Beyond textiles and woodworking, versatility and innovation have opened up niche applications of hemming gum:


Specialized bookbinder’s gum is ideal for hinge-gluing book spines and attaching delicate end sheets.

Flower Arranging

Floral designers use it to glue foam, wires, and fabrics when arranging dried, long-lasting displays.

Model Making

Model makers prefer it for affixing parts of model boats, aircraft, and architectural builds made of wood. Paint adheres well over dried gum.

Buying Considerations

When searching where to buy hemming/gum adhesive, keep in mind:


It’s commonly available in natural and black and hobbyist varieties like red, white, yellow, and glow-in-dark. These contain pigments and dyes.


Seeking reputable branded hemming gum ensures reliable curing and bond strength suited to the project. Poor quality gum never dries properly.

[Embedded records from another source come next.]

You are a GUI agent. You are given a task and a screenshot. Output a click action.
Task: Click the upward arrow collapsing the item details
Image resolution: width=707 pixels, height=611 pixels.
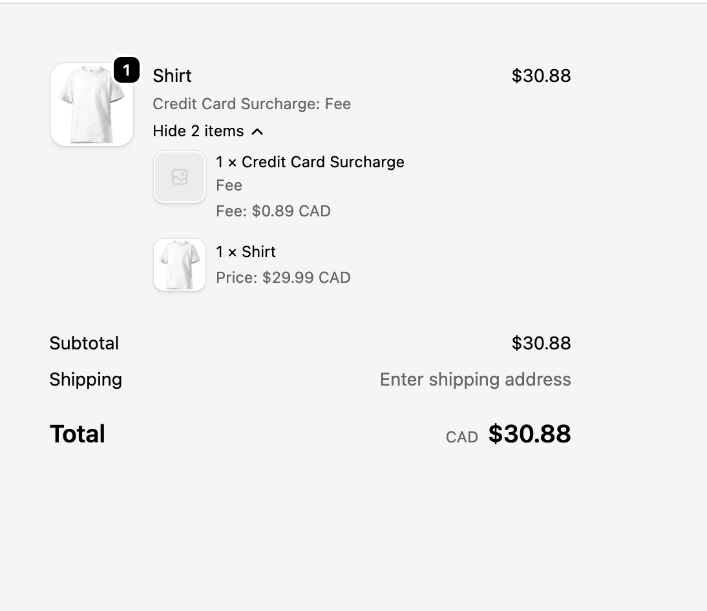point(257,131)
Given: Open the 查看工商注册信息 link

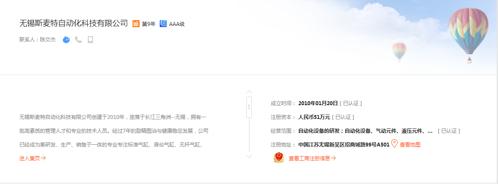Looking at the screenshot, I should click(x=312, y=158).
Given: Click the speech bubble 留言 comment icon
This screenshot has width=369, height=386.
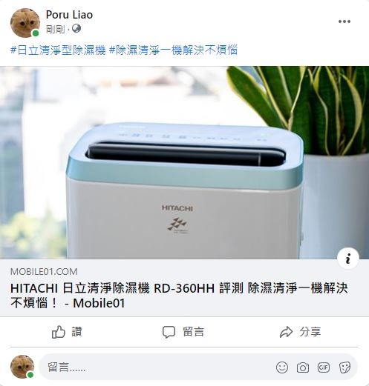Looking at the screenshot, I should click(169, 332).
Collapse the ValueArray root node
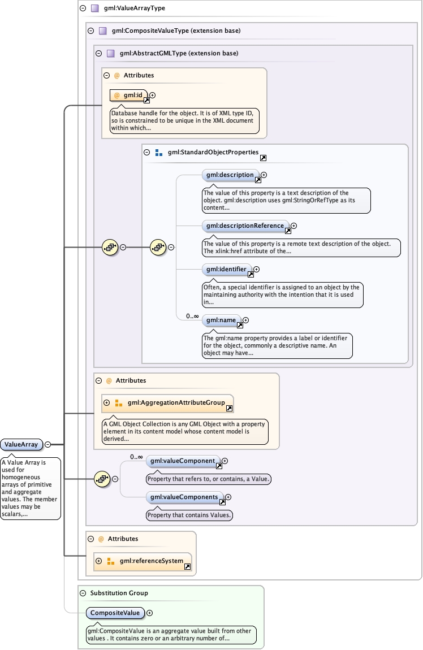 (x=48, y=444)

Proper sealed storage at room temperature keeps gum from drying out while cold conditions can cause it to separate. Heat can liquefy gum.

Future Outlook

While deeply rooted in history, hemming gum remains highly relevant for restoration work, sustainable manufacturing, and artisan craftsmanship. We can expect product innovation and process improvements to continue as traditions carry forward on this ancient adhesive.


Q: What types of fabric work best with hemming gum?

A: Medium to heavyweight tightly woven natural fabrics with absorbency like canvas, duck cloth, and densely woven cotton perform best. Performance is inconsistent on synthetics and delicate fabrics.

Q: Does hemming gum remain flexible permanently?

A: Yes, it retains lifelong flexibility and bonds do not turn rigid and brittle over decades like many wood and fabric glues.

Q: Can hemming gum bond parallel to the grain of the wood as well as the end grain?

A: Yes, it provides very strong bonds on both slash-grain and end-grain wood surfaces. Proper adhesive preparation boosts bond performance.

Q: Is hemming gum waterproof?

A: Once fully cured, it forms a water-resistant bond. However, it is not suitable for continual water immersion applications. Proper formulation enhances water resistance.

Q: Is hemming glue sold under any other names?

A: Yes, it’s commonly called gum adhesive or gum glue. Botanical gums like gum acacia or gum arabic also have similar properties and are used when properly compounded.

Disclosure This review contains affiliate links and we may receive a commission for purchases made. Please read our affiliates FAQ page to find out more.